Helen Creighton : une folkloriste d’avant-garde

Helen Creighton enregistrant des chansons avec William Gilkie de Sambro (Nouvelle-Écosse), 1959. © Bibliothèque et Archives Canada / Office national du film / e011177107
Helen Creighton et John Hobday, producteur à la CBC, discutant d’émissions dramatiques inspirées de l’ouvrage de Creighton, Bluenose Ghosts, 1959. © Bibliothèque et Archives Canada /Office national du film / e011177106

Pour la semaine du 12 août 2019

Le 18 août 2017, le gouvernement du Canada a désigné la folkloriste Helen Creighton personne historique nationale en raison de son apport important comme collectrice et éditrice prolifique de récits, de coutumes et de chansons traditionnels des Maritimes.

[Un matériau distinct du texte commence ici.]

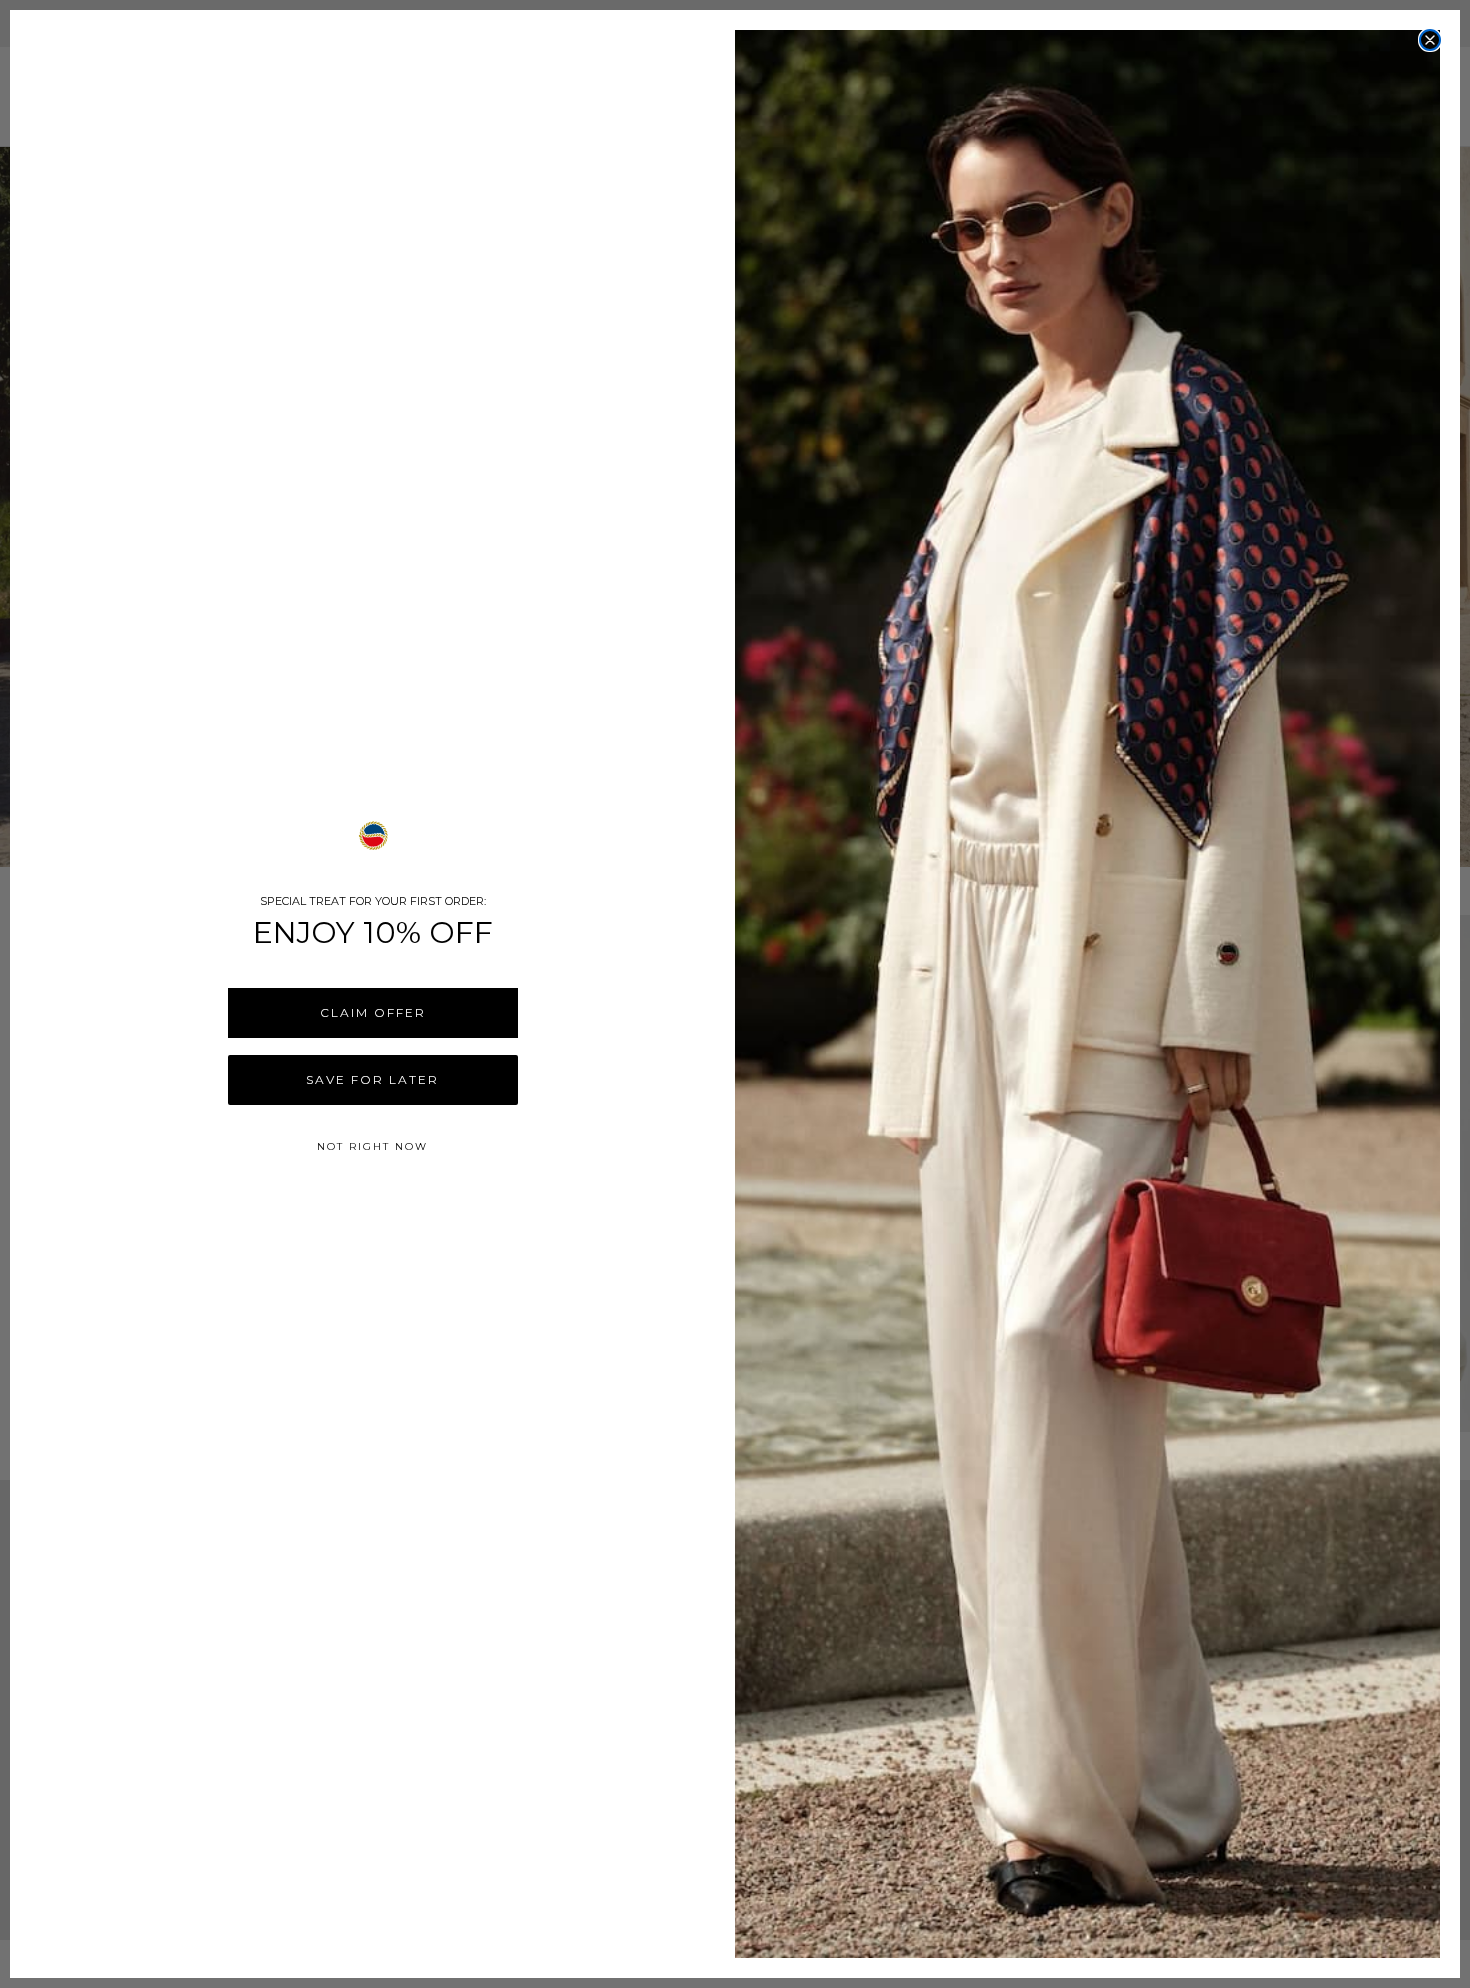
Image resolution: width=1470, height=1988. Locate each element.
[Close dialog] (1430, 40)
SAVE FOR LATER (372, 1079)
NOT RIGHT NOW (372, 1146)
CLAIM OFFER (373, 1012)
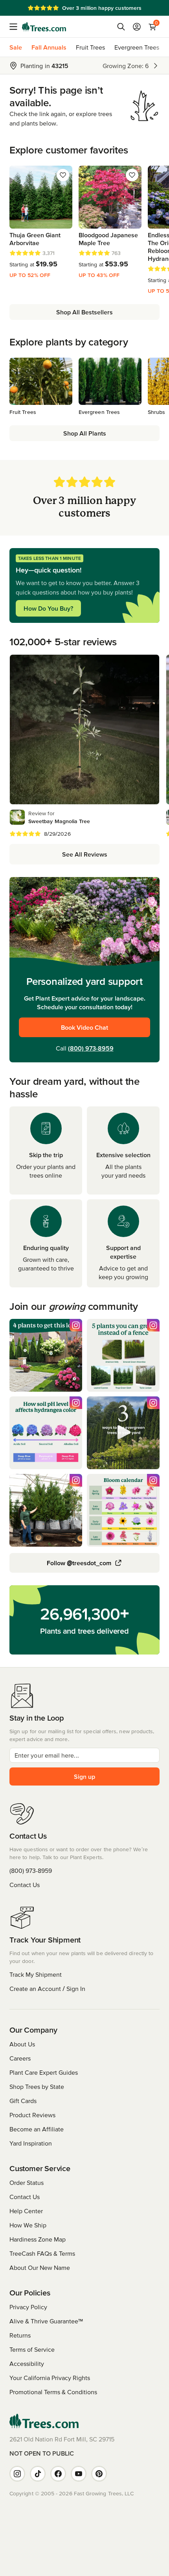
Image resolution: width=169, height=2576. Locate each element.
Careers (20, 2058)
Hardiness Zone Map (37, 2239)
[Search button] (121, 27)
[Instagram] (17, 2474)
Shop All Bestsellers (84, 312)
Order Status (26, 2182)
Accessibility (26, 2363)
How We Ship (27, 2225)
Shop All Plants (84, 433)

Creighton voit le jour en 1899 dans une famille influente de Dartmouth (Nouvelle-Écosse). Elle fait ses études à Halifax et à Toronto, et œuvre comme travailleuse sociale, éducatrice et journaliste, rédigeant notamment des articles pour le magazine Maclean’s et le journal Montreal Star.

En 1928, alors qu’elle vit à Dartmouth (Nouvelle-Écosse) dans la résidence familiale connue sous le nom d’Evergreen, Creighton commence à recueillir des chansons et des récits à Eastern Passage, une région près d’Halifax. Elle se déplace dans les Maritimes en voiture, à pied et en bateau, transportant son lourd matériel d’enregistrement. La folkloriste réalise plus de 4 000 enregistrements auprès des populations acadienne, anglaise, gaélique, française, mi’kmaq, afro-canadienne et allemande de Nouvelle-Écosse.

Creighton amorce sa carrière dans le domaine du folklore avant que celui-ci ne soit considéré comme une discipline professionnelle ou n’acquière une réelle reconnaissance à l’intérieur ou à l’extérieur du milieu universitaire. Aucun programme universitaire d’études folkloriques menant à l’obtention d’un diplôme n’existe au Canada avant 1944, lorsque l’Université Laval en met un en place. Les établissements tels que le Musée national du Canada (aujourd’hui appelé Musée canadien de l’histoire) ont contribué à faire progresser le domaine du folklore grâce à l’embauche d’experts en la matière, au financement de travaux sur le terrain et à la publication de recherches universitaires. Bien qu’elle soit l’objet de critiques en raison de son manque de formation officielle et sujette à la discrimination en raison de son genre, Creighton persiste, collectionnant des œuvres pour l’American Library of Congress (1943-1948) et travaillant comme chercheuse sur le terrain pour le Musée national du Canada (1947-1967).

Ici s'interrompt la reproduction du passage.